The cringe-inducing, bumbling performances in recent weeks by some of President Obama’s ambassadorial nominees have raised expectations that the American Foreign Service Association will weigh in next week with some revolutionary guidelines to revamp the nominations process.

Don’t count on it. Thoughtful, yes. Explosive, hardly. Our sense of the guidelines — which AFSA actually began working on last summer — is that they are fairly anodyne suggestions, not a call for stricter criteria.

An early draft listed four general criteria to evaluate ambassador wannabes: “Leadership, character and proven interpersonal skills; understanding of high level policy. . .  U.S. interests and values”; management skills; and knowing something about that country and about foreign affairs.” (Putting that one last apparently bothered some board members.)

“What we would like is that everyone appointed to these posts meet the same standard  of qualifications, and that includes our people,” Kristen Fernekes, spokeswoman for AFSA, which represents more than 16,000 foreign service personnel, said Wednesday. AFSA is not going to assess nominees and give a score on them, like the American Bar Association does with judges.

“We’re not trying to produce a report card,” Fernekes said. “It is our intent to provide this document as a useful tool to everyone who participates in the nomination and confirmation process.”
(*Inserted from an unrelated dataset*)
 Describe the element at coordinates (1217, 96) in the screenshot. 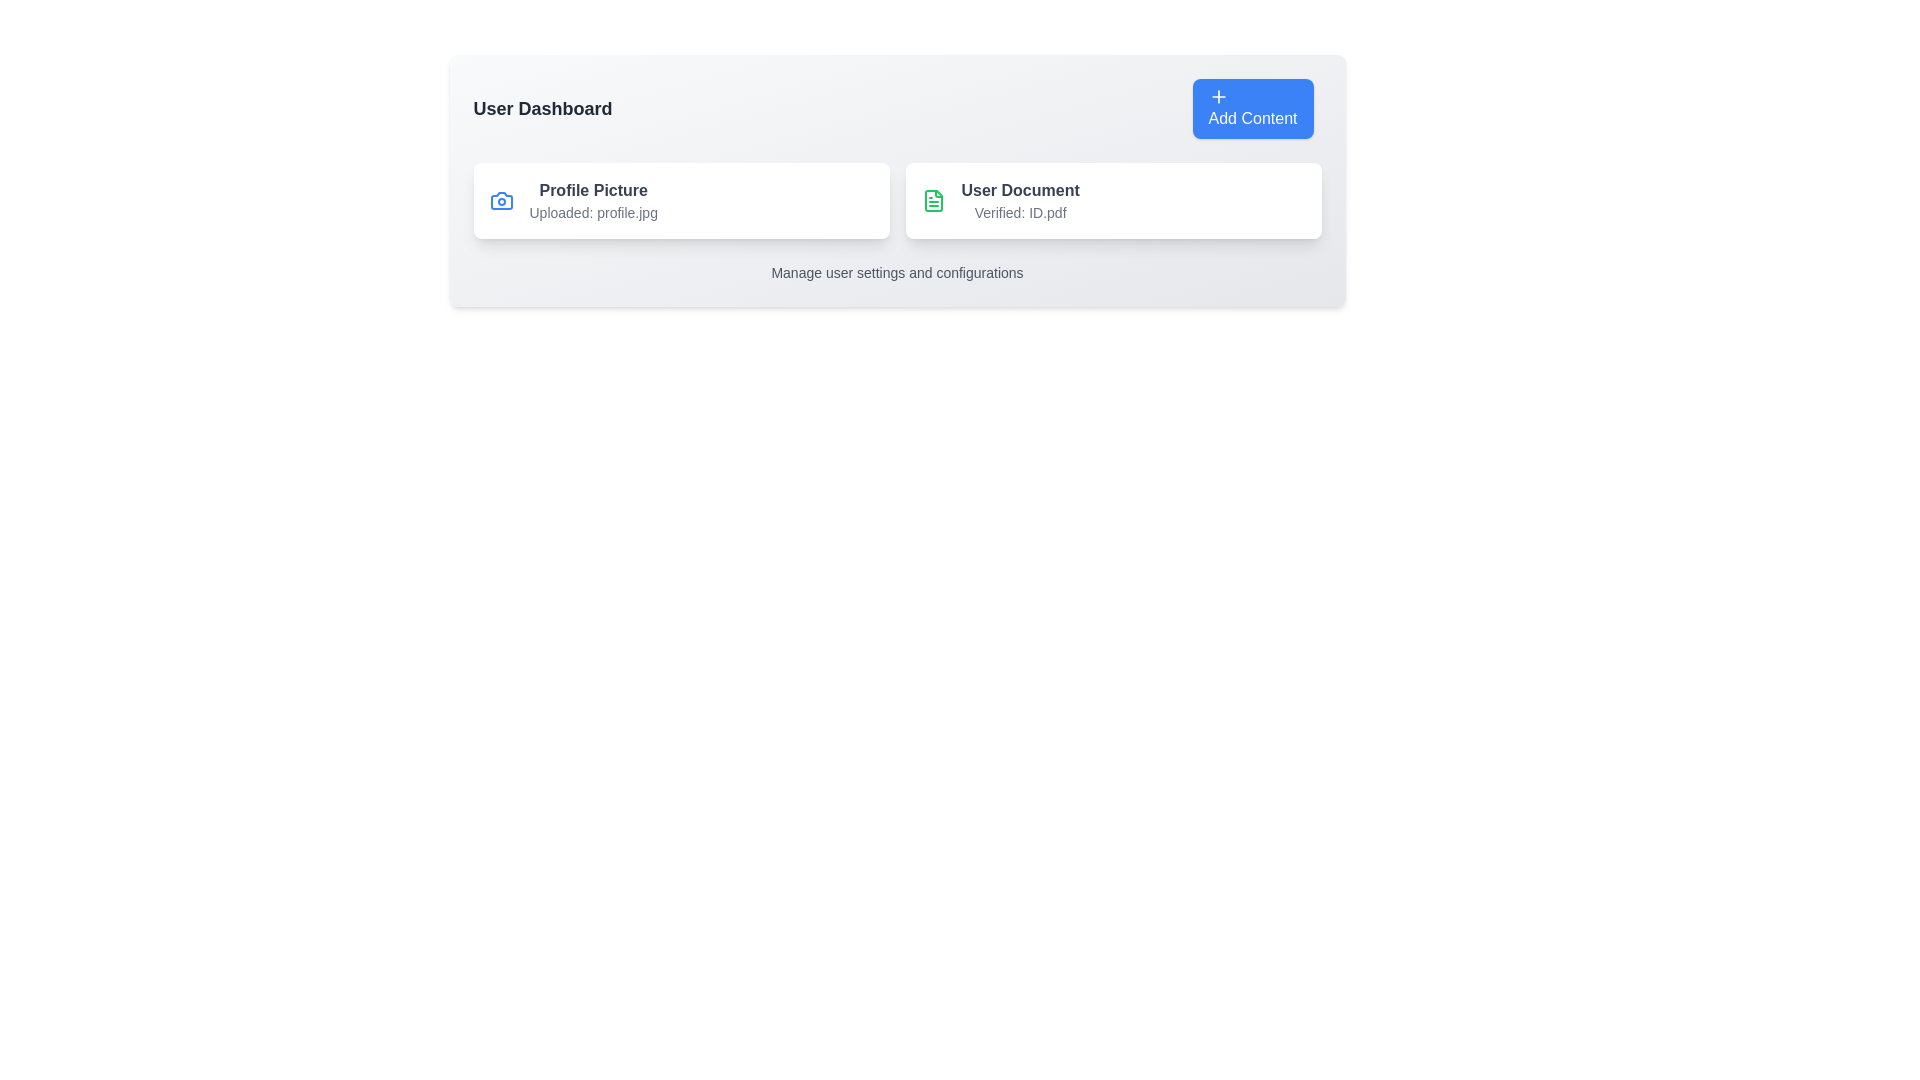

I see `the 'Add Content' SVG Icon located centrally within the 'Add Content' button in the top right corner of the interface` at that location.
The AFSA board approved the new guidelines in early January — before Obama nominees Colleen Bell (tapped for Hungary), George Tsunis (Norway), and Noah Mamet (Argentina) testified before the Senate Foreign Relations Committee. The committee approved Bell and Tsunis and hasn’t voted on Mamet. (Some foreign service folks have taken to calling them, most unfairly and uncharitably, Larry, Curly and Moe.)

Also, the AFSA board approved the draft guidelines on a 17-5 vote, we hear, with all four of the former ambassadors on the board voting against the guidelines, apparently feeling the new ones actually watered down the 1980 Foreign Service Act’s actually useless section on ambassador selection.

That section also orders new ambassadors, “within 6 months” of being at their overseas posts, to send the Senate and House foreign affairs committees “a report describing his or her own foreign language competence” in the country’s main language. We’re told no one files these.

The act also says that campaign contributions “should not be a factor” in picking ambassadors.

Quick Loop Fix: Maybe Congress could change the “should not” to “shall not” and put in criminal penalties for violators? That might lead to some improvement, at least where complete novices are sent to really dicey diplomatic posts, like Argentina and Hungary and now, a very upset Norway.